Происшедшая бухарская революция ничего не изменила в жизни Самада. Новая власть не тронула его, он остался казием. Но свадьбу ему пришлось отложить. Устраивать большой пир в такие тревожные дни было неблагоразумно.

Внезапное появление в доме казия Хаджи Акбара, родного сына и наследника, перебудоражило весь тихий, добродетельный уклад семейной жизни. Грузный, с выпиравшим над поясными платками толстым брюхом, с лицом, засыпанным прыщами, с клочковатыми, точно повыдерганными в драке, пегими усами, с рыкающим голосом, Прыщавый походил на великанов людоедов восточных сказок, а его черные, точно бусины, зрачки бегали в щелочках между изъеденными трахомой веками быстро и блудливо. «Душечка, — сразу же по приезде наткнулся Прыщавый на Жаннат, выпекавшую лепешки в тандыре. — Какие глазки! Какие бока! Уж не из рая ли ты сбежала, душечка!» И он бесцеремонно шлепнул ее по бедрам. «Сынок, Хаджи Акбар, — сказал появившийся на пороге михманханы казий, — да будет тебе известно, что даже непотребный взгляд на невесту отца есть грех кровосмесительства. Но ты, сын, еще не знал, кто она такая, и тебе простительно, а законовед Шафи говорит…» Он увел гогочущего, ничуть не смутившегося Хаджи Акбара в дом, но голосище его долго слышался из окна. Слова режут острее ножа, и Жаннат стояла с лицом красным, как спелая вишня. Она отлично расслышала слова прыщавого Хаджи Акбара: «Ну, душа моя отец, радуюсь за вас, вы, подобно пророку Самуилу, чем старее, тем более распаляетесь на женскую плоть».

Казий не выдержал и прочел ему проповедь на библейские темы об уважении к отцу, о грехе разврата и геенне огненной.

— Она еще не жена тебе, отец, — ухмыльнулся Прыщавый.
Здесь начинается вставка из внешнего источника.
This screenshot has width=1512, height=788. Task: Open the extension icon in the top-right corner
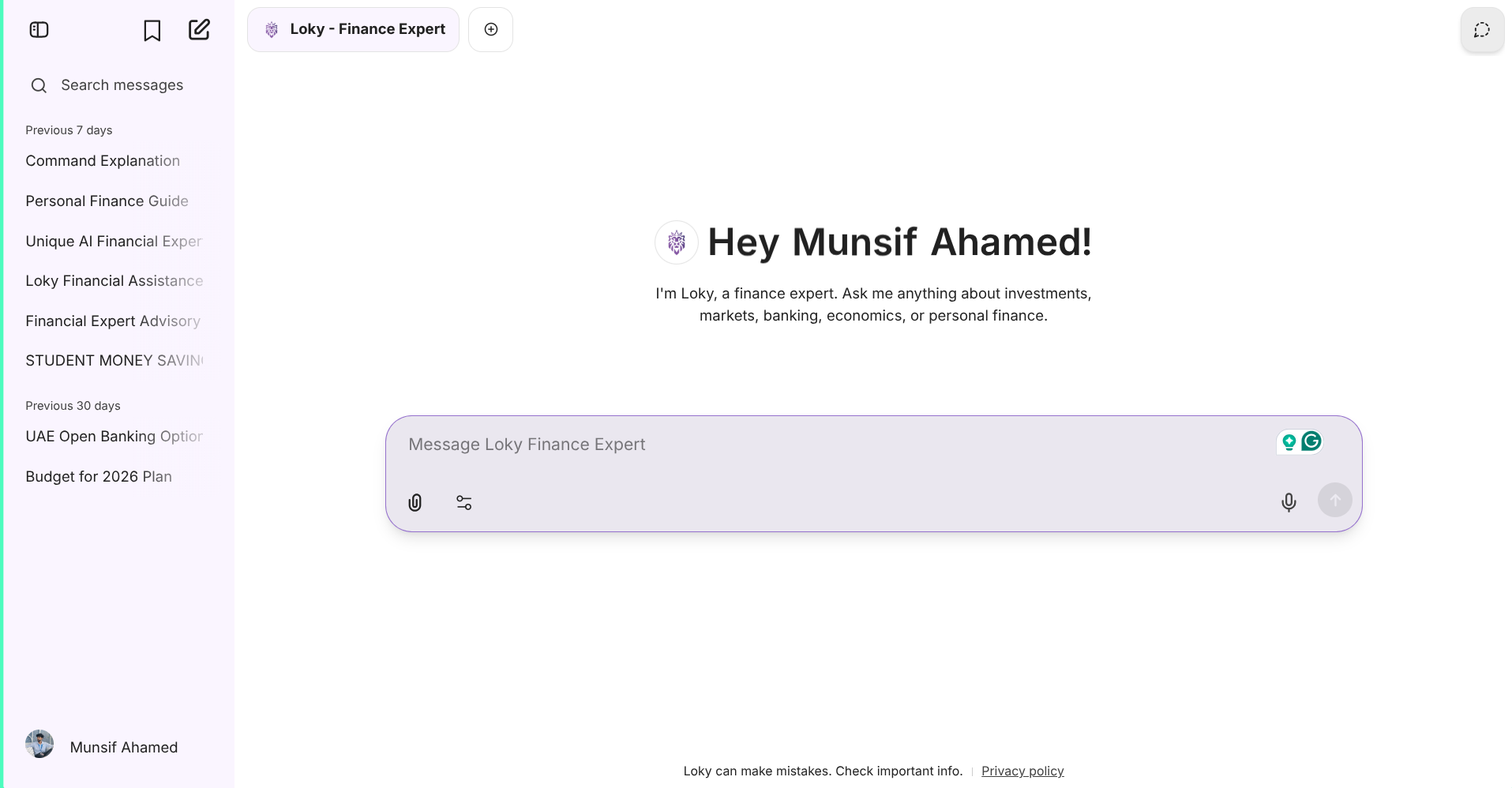[1482, 29]
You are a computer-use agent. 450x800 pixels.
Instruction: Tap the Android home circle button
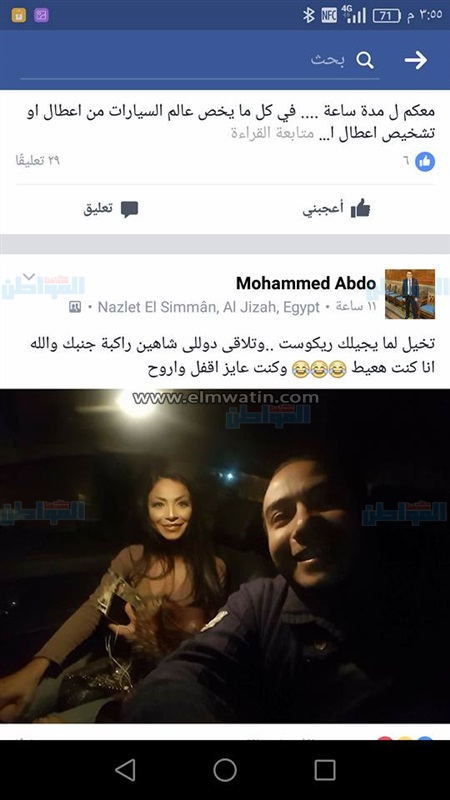(225, 770)
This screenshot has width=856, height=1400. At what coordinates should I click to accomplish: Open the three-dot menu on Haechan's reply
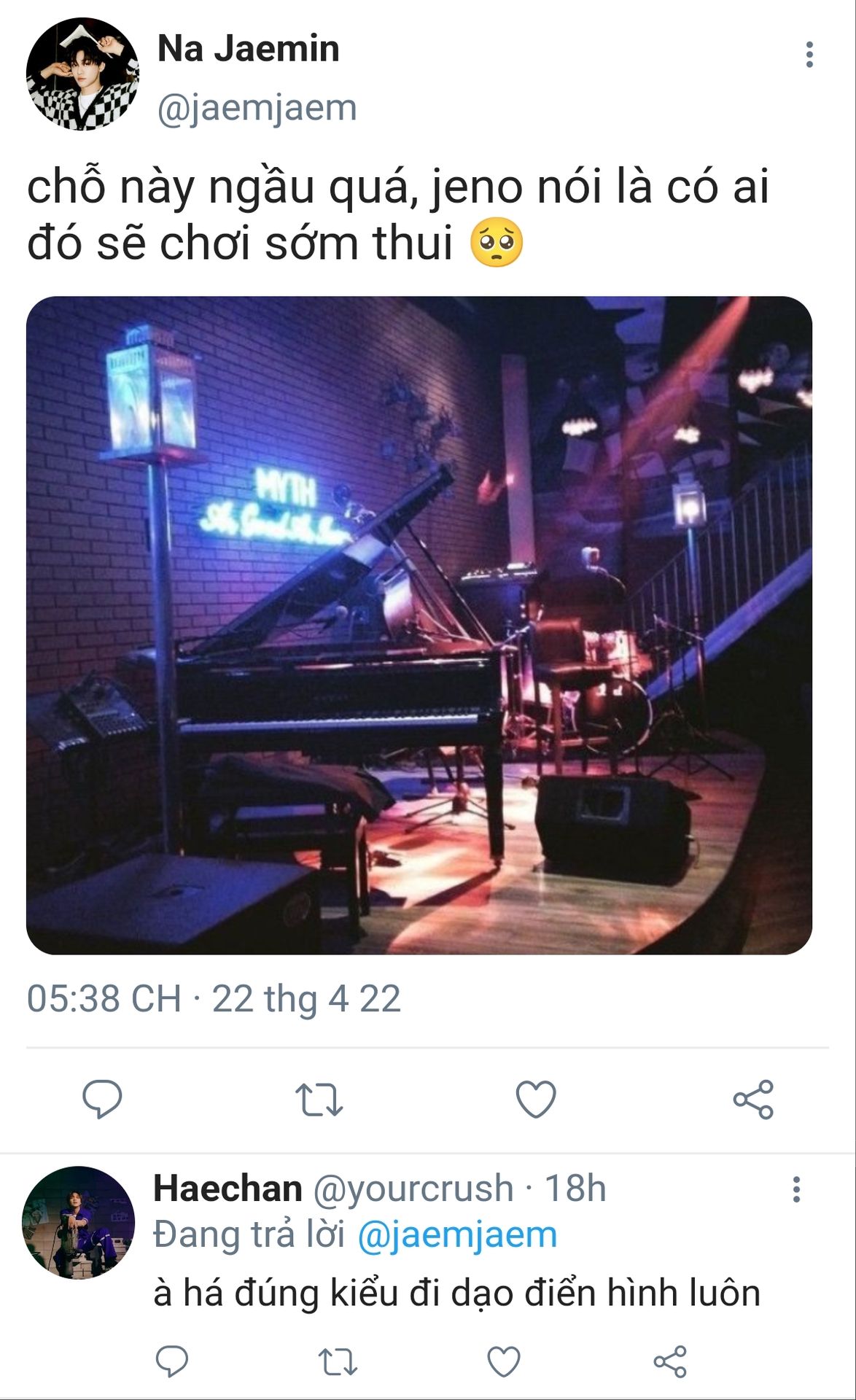click(x=796, y=1189)
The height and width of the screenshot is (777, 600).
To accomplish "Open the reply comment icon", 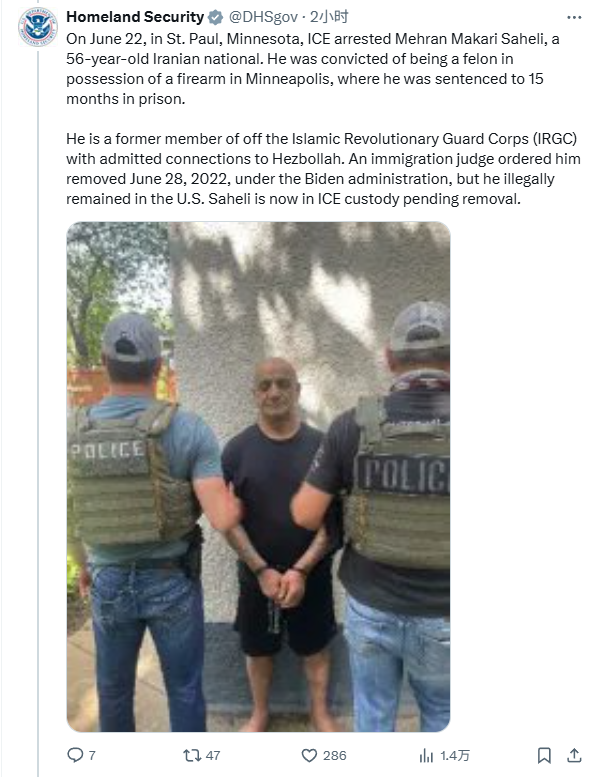I will tap(75, 755).

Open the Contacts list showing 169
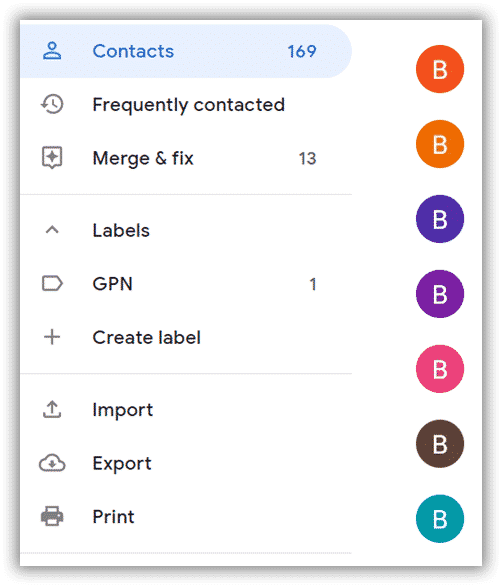pos(186,51)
— Остановись, сынок! Над несказанным словом человек хозяин, а сказанное слово — хозяин человека. И потом, я на ней женюсь…

— Э, ты все меня поучаешь. Кто женится… те… те, тому нужна сила, каждый день по двенадцать пудов силы нужно! Подожди, я девчонку спрошу. Ее, бедненькую, на твоем ложе озноб прохватит… те… те…

— Молчи, собака. Чтоб я тебя больше ни видел.

— Да я… те… тороплюсь в Бухару. Дела мои дошли до горла. Каракулевые шкурки залежались. Я проездом… Я… уже покидаю вас, о мой добродетельный отец… те…

Проводив своих слуг с вьючными лошадями, Хаджи Акбар, уже сидя на коне посреди двора, позвал:

— Очаровательница Жаннат, подойди-ка, я тебе… те… те… шепну сладкое словечко.

Стоявшая на террасе Жаннат только покачала головой.